Segment Open

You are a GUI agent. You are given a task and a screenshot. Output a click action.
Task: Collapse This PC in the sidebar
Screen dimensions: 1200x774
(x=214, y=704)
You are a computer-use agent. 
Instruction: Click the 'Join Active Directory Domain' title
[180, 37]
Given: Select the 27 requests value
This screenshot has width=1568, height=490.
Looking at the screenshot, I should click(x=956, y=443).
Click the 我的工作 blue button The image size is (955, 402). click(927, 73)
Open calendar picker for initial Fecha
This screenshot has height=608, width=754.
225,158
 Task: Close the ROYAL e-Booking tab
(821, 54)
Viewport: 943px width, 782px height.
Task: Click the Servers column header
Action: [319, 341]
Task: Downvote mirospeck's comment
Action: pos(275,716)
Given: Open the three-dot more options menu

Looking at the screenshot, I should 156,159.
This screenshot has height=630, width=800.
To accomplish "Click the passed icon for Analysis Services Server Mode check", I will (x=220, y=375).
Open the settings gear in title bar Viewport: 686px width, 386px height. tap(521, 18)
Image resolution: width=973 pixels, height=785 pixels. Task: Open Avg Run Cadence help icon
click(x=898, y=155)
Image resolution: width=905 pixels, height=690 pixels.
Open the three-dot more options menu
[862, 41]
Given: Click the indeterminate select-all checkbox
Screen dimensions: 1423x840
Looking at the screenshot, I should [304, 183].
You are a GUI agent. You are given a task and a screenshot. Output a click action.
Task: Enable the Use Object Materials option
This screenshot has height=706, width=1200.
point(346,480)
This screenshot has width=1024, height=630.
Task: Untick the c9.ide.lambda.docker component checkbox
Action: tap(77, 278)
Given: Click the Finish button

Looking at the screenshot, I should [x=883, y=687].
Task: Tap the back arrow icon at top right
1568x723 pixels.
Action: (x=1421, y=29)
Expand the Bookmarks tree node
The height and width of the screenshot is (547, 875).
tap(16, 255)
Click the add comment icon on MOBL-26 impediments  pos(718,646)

Segment Closed

*WORK TO BE COMPLETED:* Line by line, repeat the data exactly.

*SOLUTION:*
You are a GUI agent. You are given a task and a screenshot. Output a click action.
Task: Collapse This PC in the sidebar
Screen dimensions: 1200x774
(x=214, y=704)
You are a computer-use agent. 
Instruction: Click the 'Join Active Directory Domain' title
[180, 37]
Given: Select the 27 requests value
This screenshot has width=1568, height=490.
Looking at the screenshot, I should click(x=956, y=443).
Click the 我的工作 blue button The image size is (955, 402). click(927, 73)
Open calendar picker for initial Fecha
This screenshot has height=608, width=754.
225,158
 Task: Close the ROYAL e-Booking tab
(821, 54)
Viewport: 943px width, 782px height.
Task: Click the Servers column header
Action: [319, 341]
Task: Downvote mirospeck's comment
Action: pos(275,716)
Given: Open the three-dot more options menu

Looking at the screenshot, I should 156,159.
This screenshot has height=630, width=800.
To accomplish "Click the passed icon for Analysis Services Server Mode check", I will (x=220, y=375).
Open the settings gear in title bar Viewport: 686px width, 386px height. tap(521, 18)
Image resolution: width=973 pixels, height=785 pixels. Task: Open Avg Run Cadence help icon
click(x=898, y=155)
Image resolution: width=905 pixels, height=690 pixels.
Open the three-dot more options menu
[862, 41]
Given: Click the indeterminate select-all checkbox
Screen dimensions: 1423x840
Looking at the screenshot, I should [304, 183].
You are a GUI agent. You are given a task and a screenshot. Output a click action.
Task: Enable the Use Object Materials option
This screenshot has height=706, width=1200.
point(346,480)
This screenshot has width=1024, height=630.
Task: Untick the c9.ide.lambda.docker component checkbox
Action: tap(77, 278)
Given: Click the Finish button

Looking at the screenshot, I should [x=883, y=687].
Task: Tap the back arrow icon at top right
1568x723 pixels.
Action: (x=1421, y=29)
Expand the Bookmarks tree node
The height and width of the screenshot is (547, 875).
tap(16, 255)
Click the add comment icon on MOBL-26 impediments  pos(718,646)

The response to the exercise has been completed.